### Arbeitsanweisungen
**a.** Überarbeiten Sie den Bericht über die Brände, indem Sie den Abschnitt zwischen „Sie sind auf“ und „vor Ort sein.“ einschließlich erneut wiedergeben und dabei „Fähre“ durch „Autofähre“ ersetzen.
**b.** Übersetzen Sie aus dem Bericht über die Brände den Satz „20 Länder haben bereits Feuerwehrleute, Löschfahrzeuge, Flugzeuge und Hubschrauber geschickt oder zugesagt.“ ins Englische.

### Quellenauszug
Mittelschwaebische Nachrichten
Auf der Flucht vor den Flammen
Seit vielen Tagen brennt es nun schon. In den USA, in Russland, vor allem im Mittelmeerraum. Auch am Dienstag gehen dramatische Nachrichten und Bilder um die Welt. Auf der griechischen Insel Euböa ist die Lage besonders gefährlich – und ein Ende nicht in
Athen/Rom/München Der Dauereinsatz zehrt, macht einen fertig, physisch und psychisch. Nach einer Woche sind die Löschmannschaften und die ungezählten Freiwilligen auf der griechischen Insel Euböa am Ende mit ihren Kräften – die Feuer aber lodern weiter. Die Hilfe aus dem Ausland, sie ist in Griechenland gefragt. 20 Länder haben bereits Feuerwehrleute, Löschfahrzeuge, Flugzeuge und Hubschrauber geschickt oder zugesagt. Neben vielen EU-Staaten sind darunter Katar, Kuwait, Ägypten und die Ukraine. Und die Deutschen? Wo bleiben die Deutschen?
Sie sind auf dem Weg. Das sagt Ralf Ackermann, Präsident des hessischen Landesfeuerwehrverbands, am Dienstagabend. Er ist einer von mehr als 190 Katastrophenschützern, die in Richtung Athen aufgebrochen sind. Ackermann ist als Mitglied des hessischen Vorauskommandos seit Montag in der Stadt; die anderen haben am Dienstagmorgen Italien erreicht, am Mittwoch wollen sie mit ihren 34 Einsatzfahrzeugen mit der Fähre nach Griechenland übersetzen. Am Donnerstag werden sie vor Ort sein.
„Da die Lage in Griechenland weiterhin sehr dynamisch ist, ist noch keine finale Zuweisung zu einem bestimmten Einsatzgebiet erfolgt“, sagt Ackermann. Dass sie gebraucht werden, vor allem auf Euböa, daran besteht kein Zweifel.

Datensatzzeilen:

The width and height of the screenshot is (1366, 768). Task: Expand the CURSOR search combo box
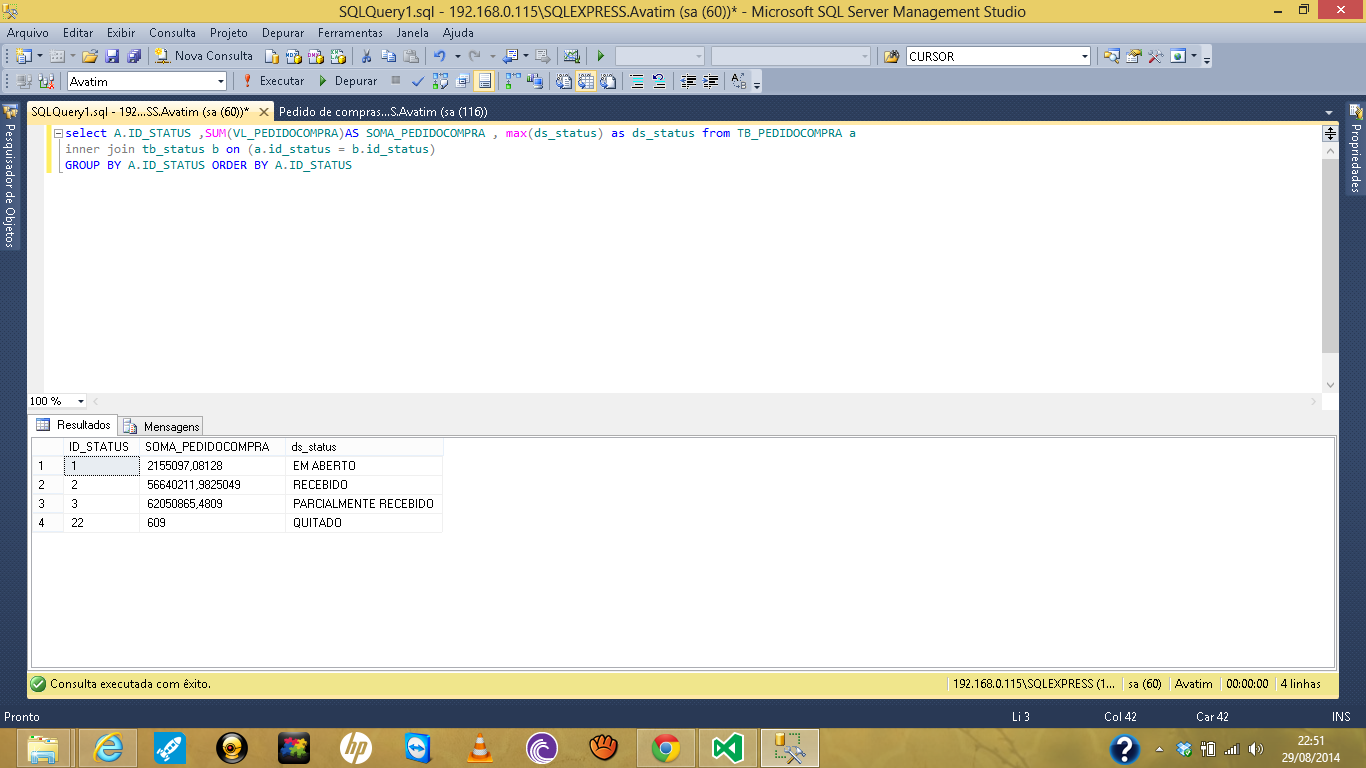[1084, 56]
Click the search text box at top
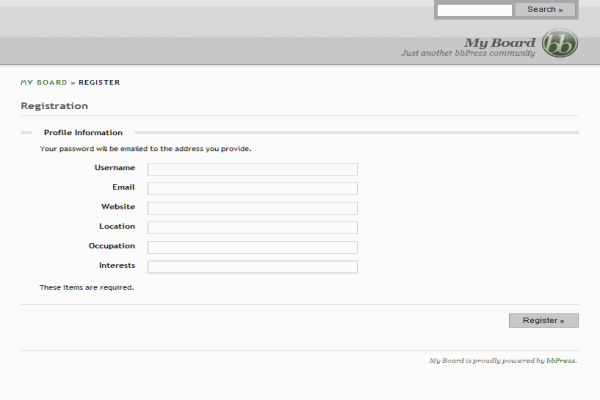The height and width of the screenshot is (400, 600). 475,10
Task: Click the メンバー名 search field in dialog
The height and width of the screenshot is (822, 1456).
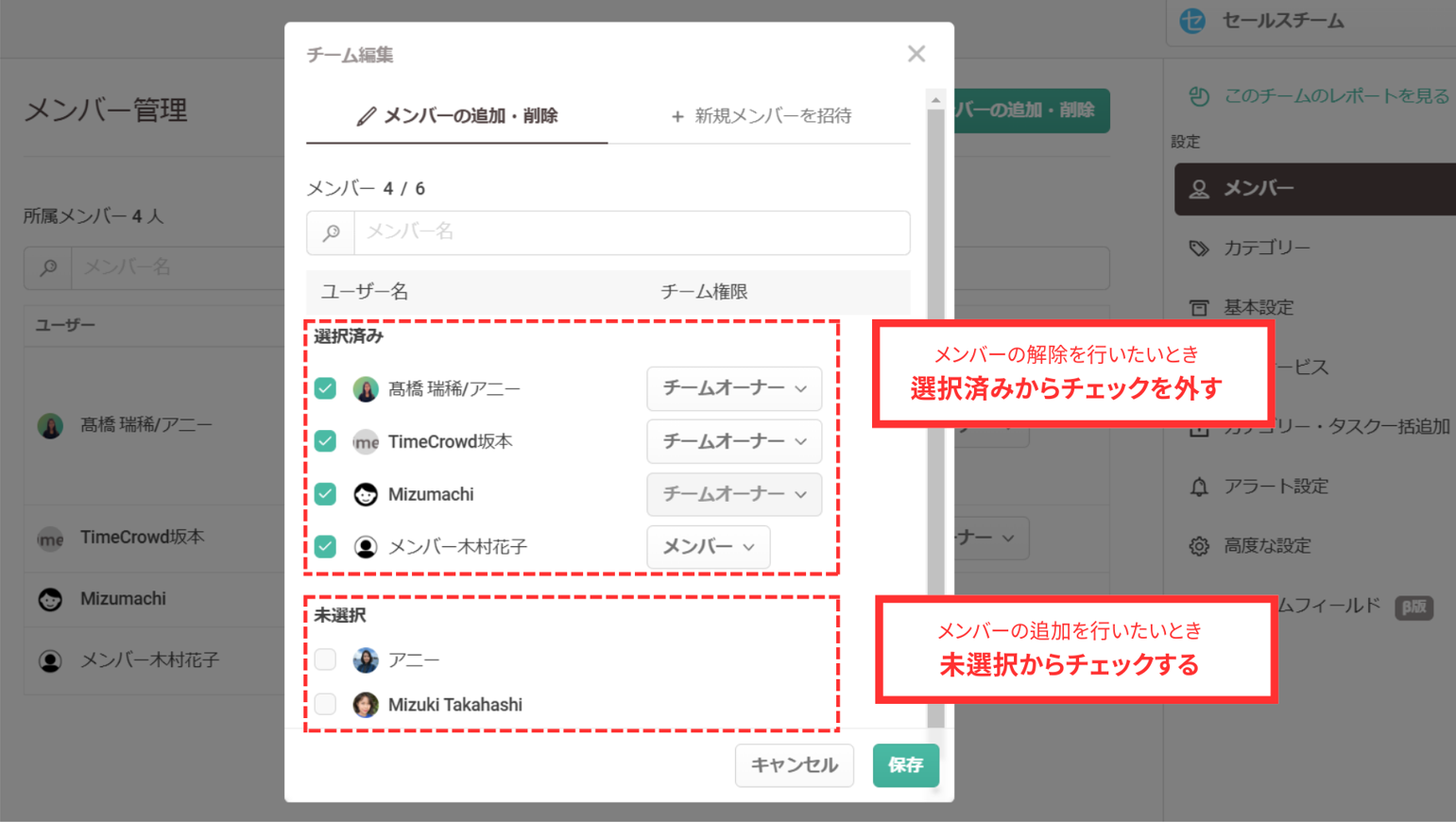Action: coord(631,232)
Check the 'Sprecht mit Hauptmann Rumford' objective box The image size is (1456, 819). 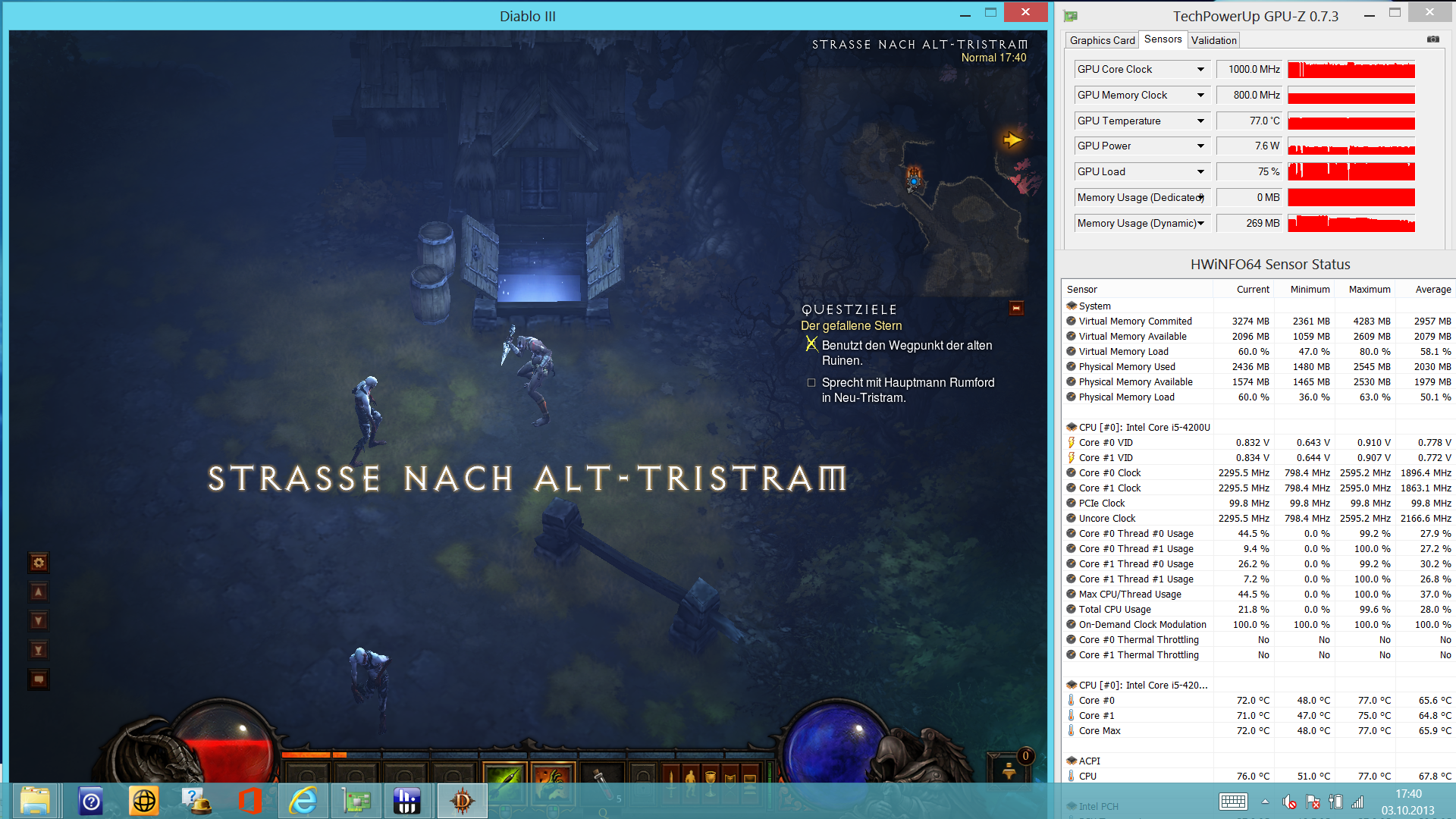point(811,383)
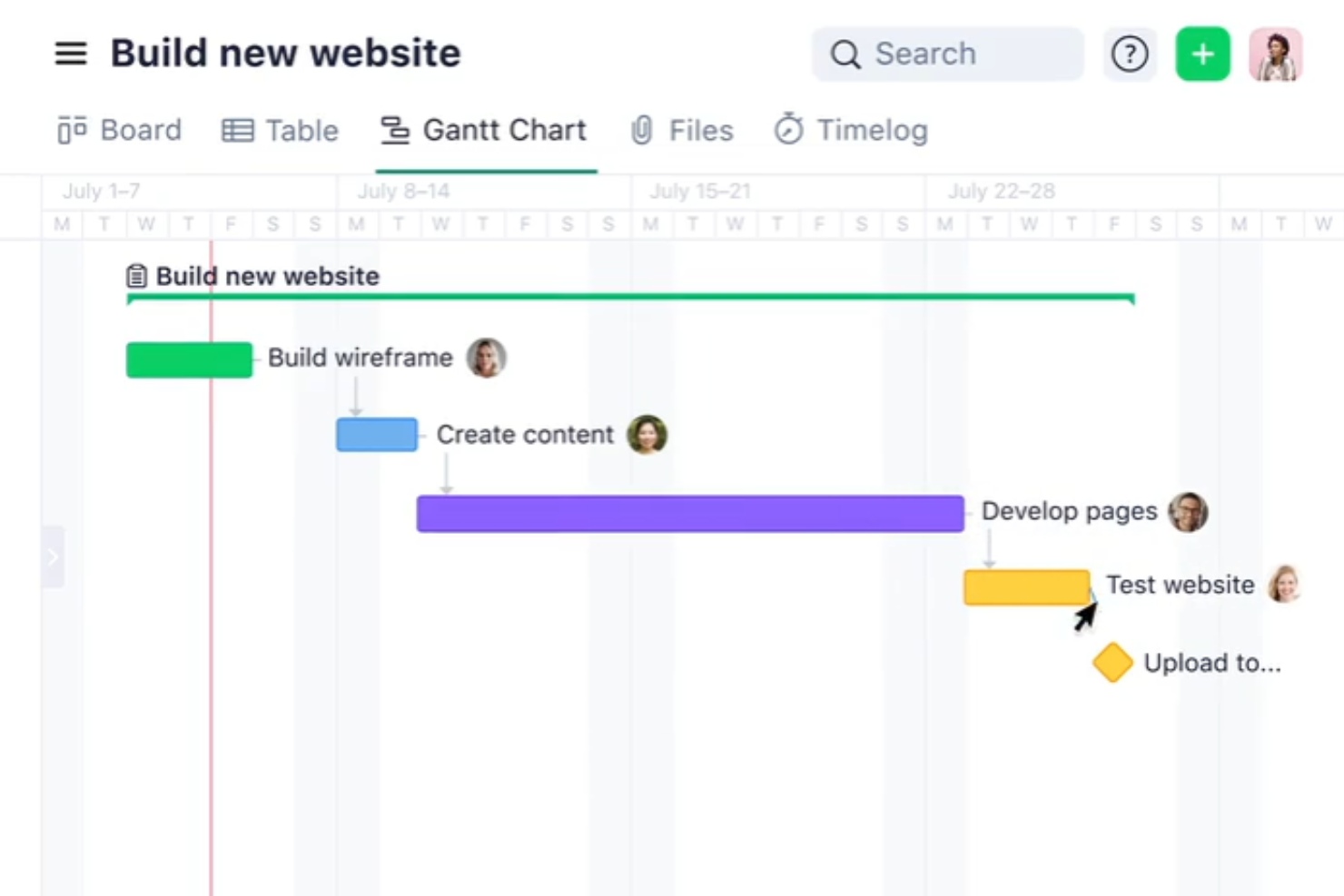Click the Build wireframe assignee avatar
The height and width of the screenshot is (896, 1344).
tap(487, 358)
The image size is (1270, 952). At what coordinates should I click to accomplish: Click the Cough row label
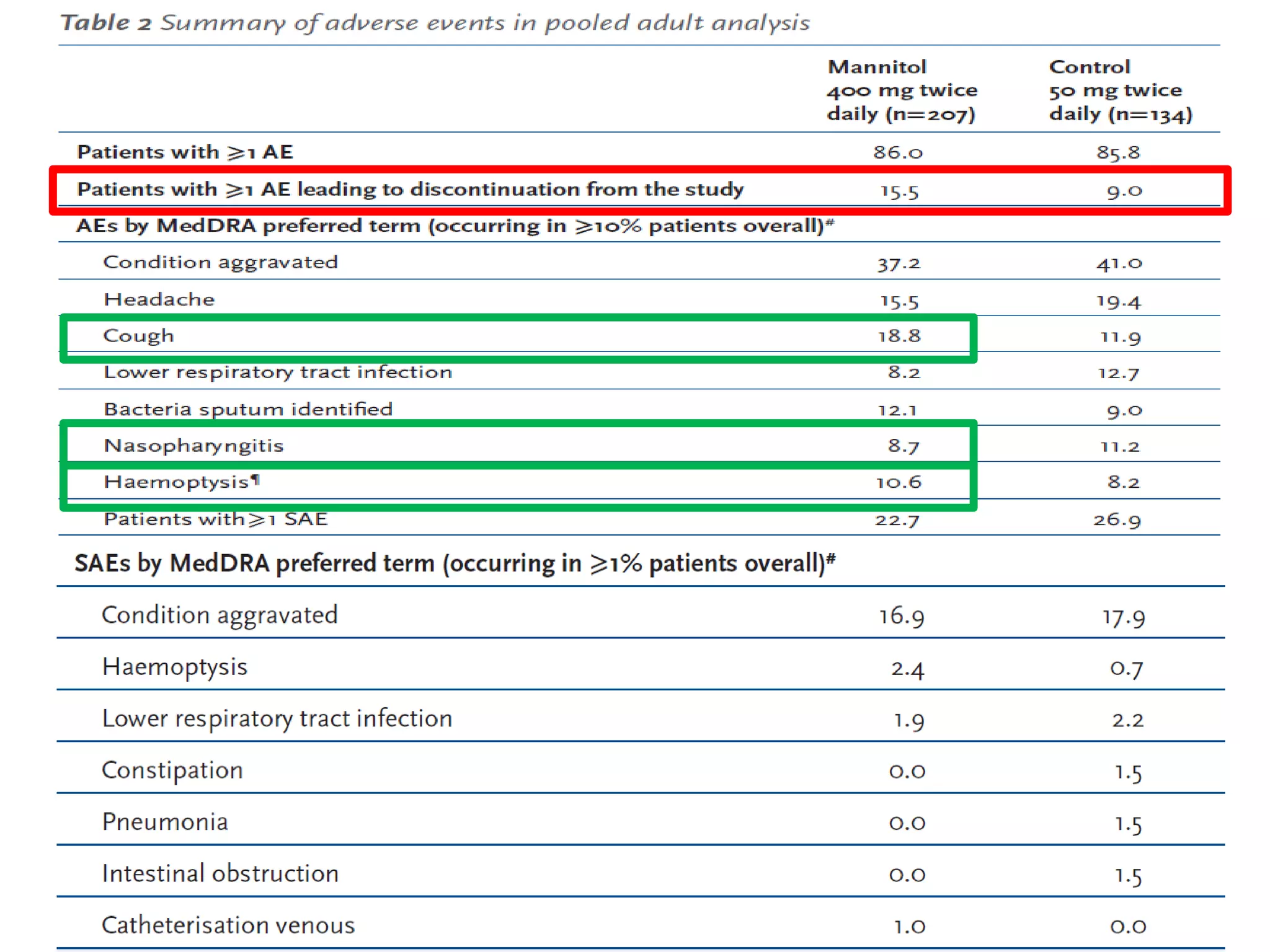click(138, 336)
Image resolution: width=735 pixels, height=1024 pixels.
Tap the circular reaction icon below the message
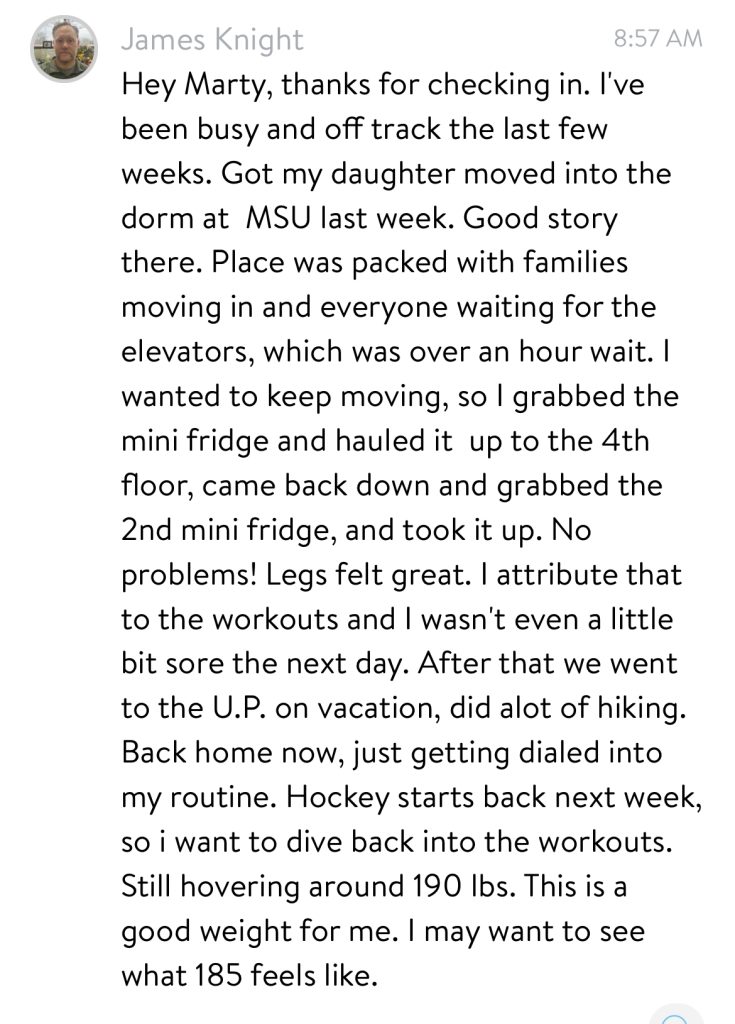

### Lösungsübersicht
**a.**
Sie sind auf dem Weg. Das sagt Ralf Ackermann, Präsident des hessischen Landesfeuerwehrverbands, am Dienstagabend. Er ist einer von mehr als 190 Katastrophenschützern, die in Richtung Athen aufgebrochen sind. Ackermann ist als Mitglied des hessischen Vorauskommandos seit Montag in der Stadt; die anderen haben am Dienstagmorgen Italien erreicht, am Mittwoch wollen sie mit ihren 34 Einsatzfahrzeugen mit der Autofähre nach Griechenland übersetzen. Am Donnerstag werden sie vor Ort sein.

**b.** 20 countries have already sent or pledged firefighters, fire engines, aircraft and helicopters.